Vooral huishoudens met hoog inkomen en Belgen zijn eigenaar
Het eigenwoningbezit is het grootst bij de 20% hoogste inkomens: 9 op de 10 huishoudens bezit er hun woning. Naarmate het inkomen afneemt, neemt ook het eigenaarschap af. In de laagste inkomensgroep is de helft van de huishoudens eigenaar van hun woning.
Opgesplitst naar nationaliteit van de referentiepersoon binnen het huishouden is het eigenwoningbezit het grootst bij de Belgen. Bij de huishoudens met een niet-Belgische EU-nationaliteit is bijna 5 op de 10 eigenaar en bij de huishoudens met een niet-EU-nationaliteit is dit 2 op de 10.

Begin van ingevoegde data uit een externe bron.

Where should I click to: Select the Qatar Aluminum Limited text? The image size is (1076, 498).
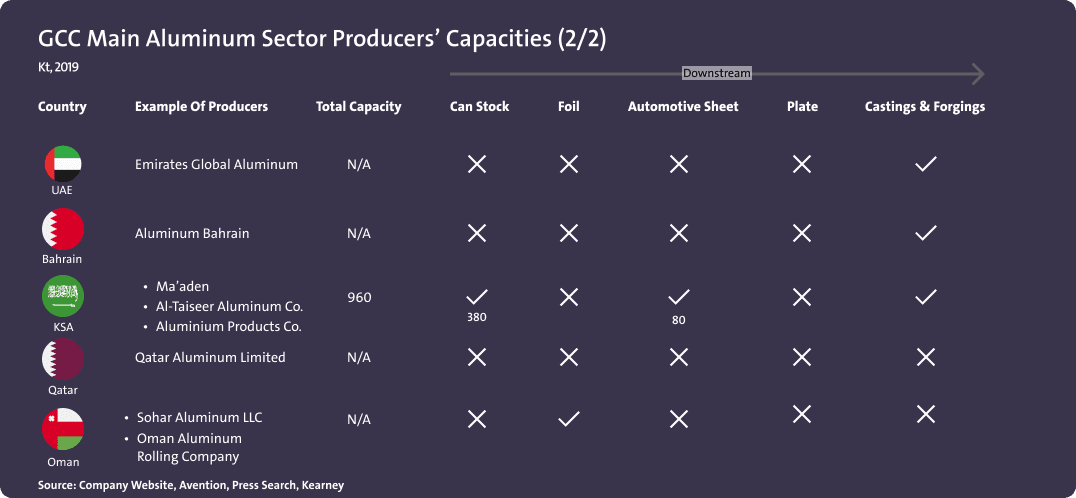click(x=210, y=357)
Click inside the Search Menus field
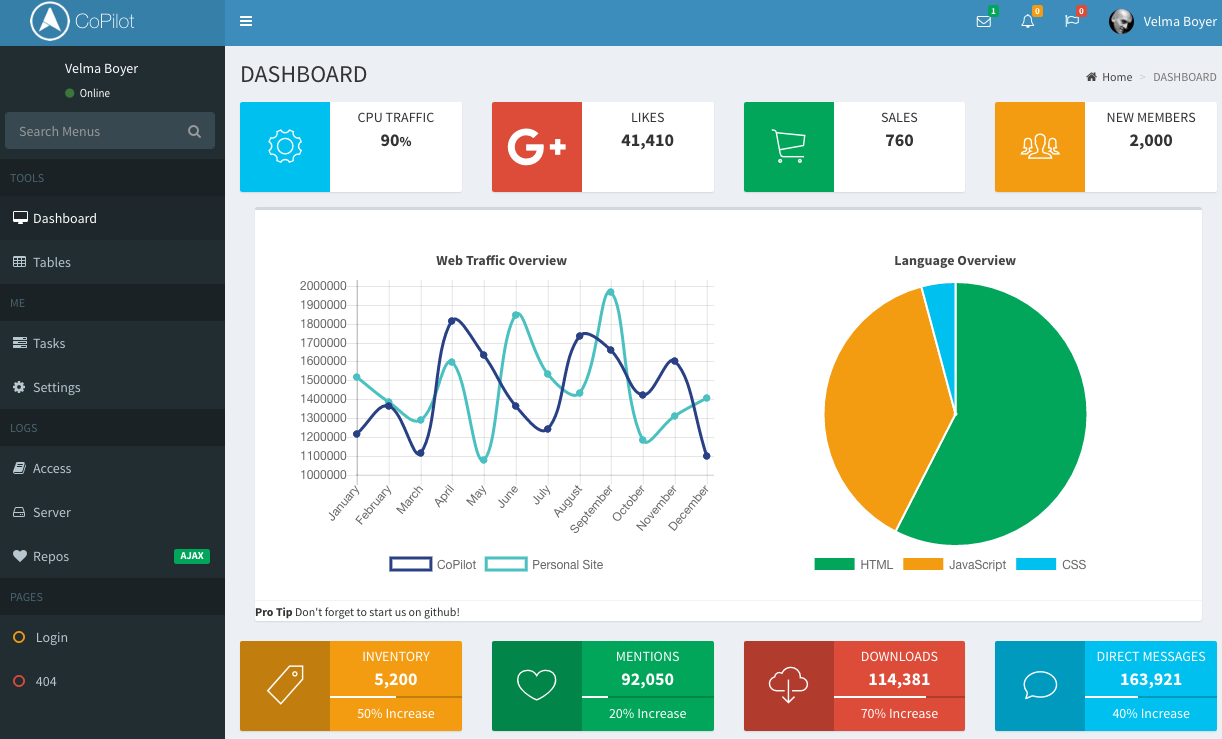The width and height of the screenshot is (1222, 739). [x=110, y=131]
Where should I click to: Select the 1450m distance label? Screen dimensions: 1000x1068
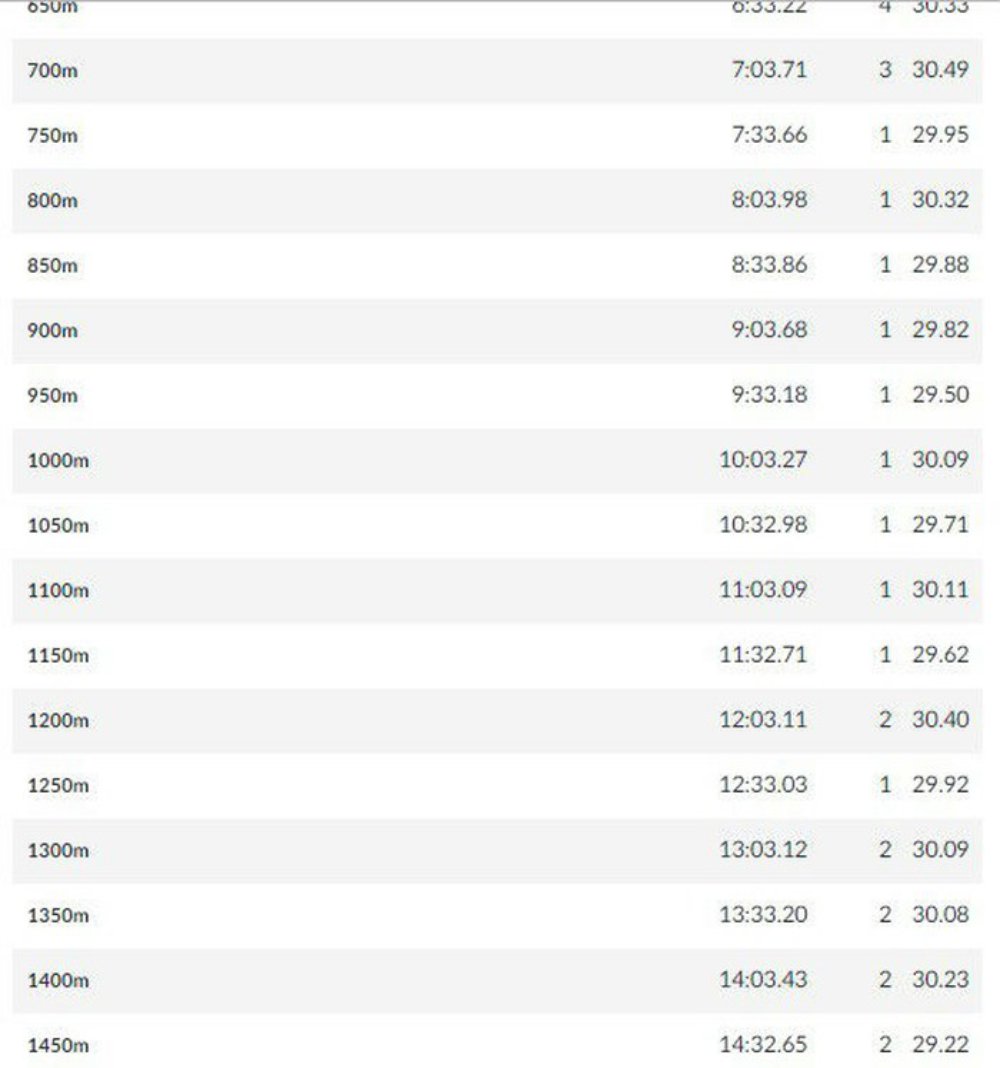click(58, 1046)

In 2018 zijn de verschillen binnen de verschillende doelgroepen meer uitgesproken dan in het verleden. Het eigenwoningbezit bij de lagere inkomens is afgenomen terwijl het bij de hogere inkomens is gestegen. Ook het eigenaarschap bij de niet-Belgen is afgenomen.

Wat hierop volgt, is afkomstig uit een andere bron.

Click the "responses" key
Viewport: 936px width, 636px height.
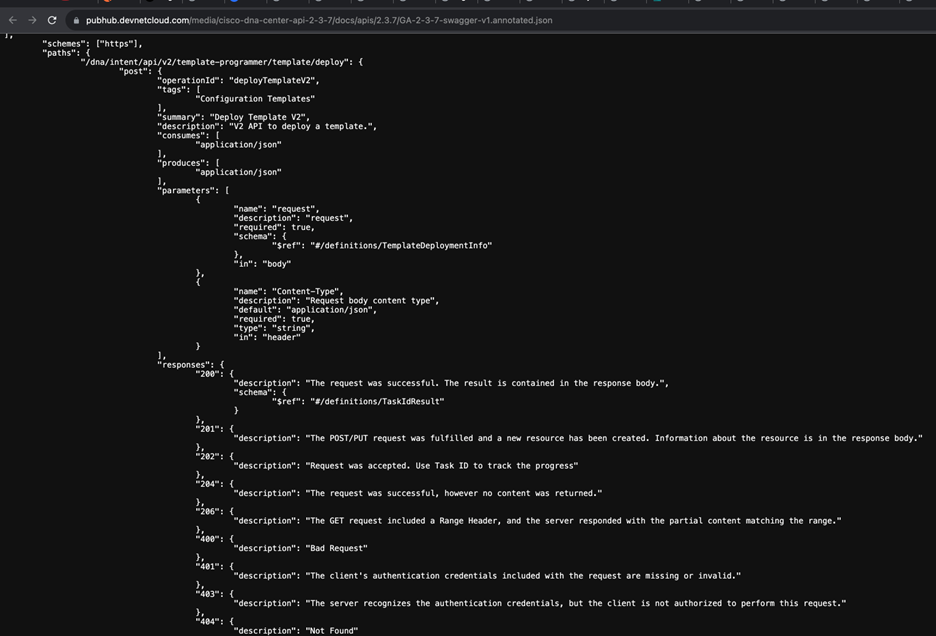click(x=185, y=364)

Meer eigenaars in minder verstedelijkte gebieden
Het eigenwoningbezit is het grootst buiten de steden: 8 op de 10 huishoudens is er eigenaar van hun woning. Naarmate de graad van verstedelijking toeneemt, neemt het eigenwoningbezit af. In de grote steden is uiteindelijk nog 45% eigenaar.
In de grote steden huurt 4 op de 10 huishoudens op de private huurmarkt en net iets meer dan 1 op de 10 huishoudens op de sociale huurmarkt. In de kleinere steden is de private huurmarkt kleiner met ongeveer 2 op de 10 huishoudens. De sociale verhuur is er even groot.